超人蔫蔫地、试探性地提议道。收紧的锁链压制了他的力量, 他有些喘不上气,四肢绑了铅块似的沉重。他并未感觉到热, 可虚弱的汗水自他的后背、他的额间渗出, 他想要擦一把,但他的手臂根本动弹不得。
超人忽然想起了自己刚以红披风形象出现时全世界媒体的质疑与恐慌, 他为此消沉了好几天才继续活动。现今, 对他的质疑虽然变少了, 却依然存在,互联网的角落与街角的小报里仍充斥着对超人的恶意揣测与诋毁——他不在意它们的攻击了, 但他远未准备好面对来自林登的敌意。
超人抬眼, 怏怏不乐地说:“我不会跑的……随便你对我怎么样好了。”
灰眸的青年不置可否。名为佛拉格拉克的朴素十字剑离开他的胸口,移向他的锁骨。十字剑犹如平移的激光,再度精准地横过左右撇开的胸甲。披风搭扣与其下的淡卡其色织物被一并切开, 几条锁链穿过它们一拽,像海鲜去了壳, 超人的制服彻底暴露而出。
半真半幻的冰冷穿透氪星的深蓝紧身衣, 如同北极圈的冻雨,在超人的皮肤上晕开清晰的寒意。剑锋指向他的咽喉,刃在泛绿的雾霭与绯红的月光下闪闪发光。林登抬了一下眉,不带任何情绪地问道:“就这样?”
——废话。我他妈的还能指望你个种族歧视者什么?看在克拉克的份上在把我切片前来点麻药?
超人愤懑地腹诽着, 嘴脱离了大脑的指挥,不由自主地回道:“就这样。我知道你想见的是克拉克·肯特——请现实一点, 林登, 如果他不是超人, 根本来不了。”
这话又蠢又酸,超人清楚地知道,更可笑的是他还真是这么想的。果不其然,林登跟着嗤笑出声:“但伟大的超人搞丢了一柄剑,傻乎乎的肯特固然赶不到,起码亏不了本。”他眯了一下眼,“我的表述貌似有点问题……超人,你的行动出于何种目的?又是出于什么原因保留了克拉克·肯特的身份滞留地球?”
“我的母星氪星毁灭了,地球是我仅剩的故乡。”超人呆呆地答,“请相信我,我只是想帮助人们。”
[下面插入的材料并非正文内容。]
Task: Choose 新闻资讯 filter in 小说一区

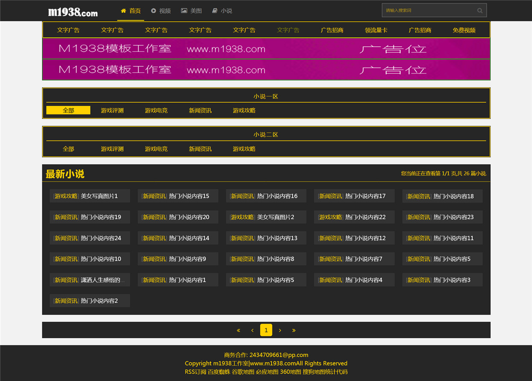Action: click(x=200, y=110)

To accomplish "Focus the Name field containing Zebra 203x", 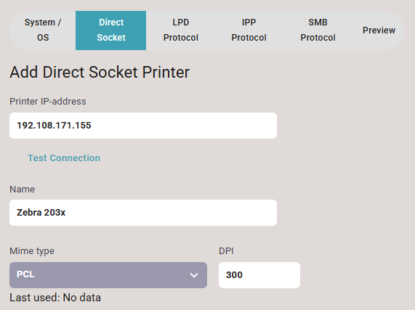I will (x=143, y=213).
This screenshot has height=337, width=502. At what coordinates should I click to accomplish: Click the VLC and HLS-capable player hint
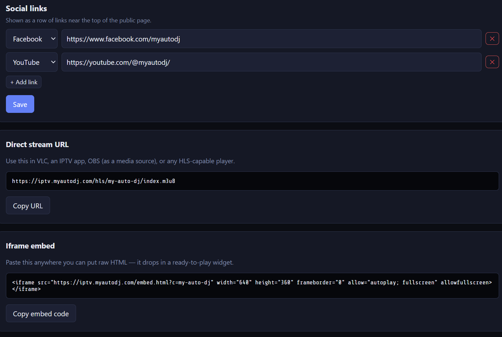click(x=120, y=161)
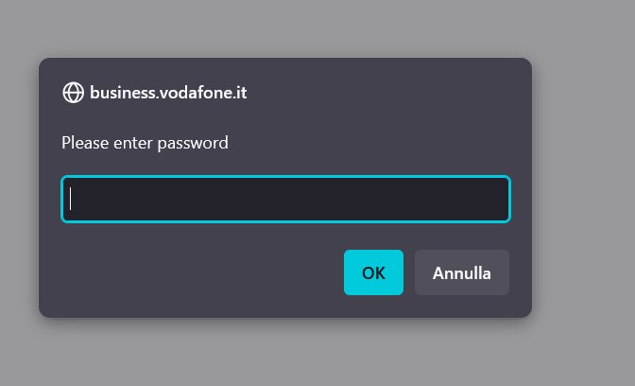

林登的剑一动不动,“请定义你所声称的帮助——哦,这道题不够意思,你当没听见吧。”他低笑一声,走近一步,笑意却未达眼底,“至我提及这个问题为止,超人,你所表露出的情感是否是真实的?你是否有真实的人类感受——抑或你精心编排出了一套应激反应?”
“这可不是成见。鉴于贵星球发展出了星际旅行,你的躯体又高度进化,”林登冷淡地补充道,“我有理由怀疑你的DNA摈弃了绝大多数情感,无从领会寻常地球人类的精妙与浅薄。”
灰眸青年的嗓音低沉平静,而超人从心底腾起一股寒意。自超能力觉醒以来,他第一次这么冷;自学会控制力量以来,他第一次这么生气。
他的童年与少年期每天提心吊胆,从不合群;长大后,异类感照样挥之不去,为维护普通人身份带出的习惯对社交没有半点好处。当年经过堪萨斯的林登不仅救了他的人类养父乔纳森·肯特,还让尚不知晓卡尔·艾尔身份的他第一次感受到了被理解和被认同。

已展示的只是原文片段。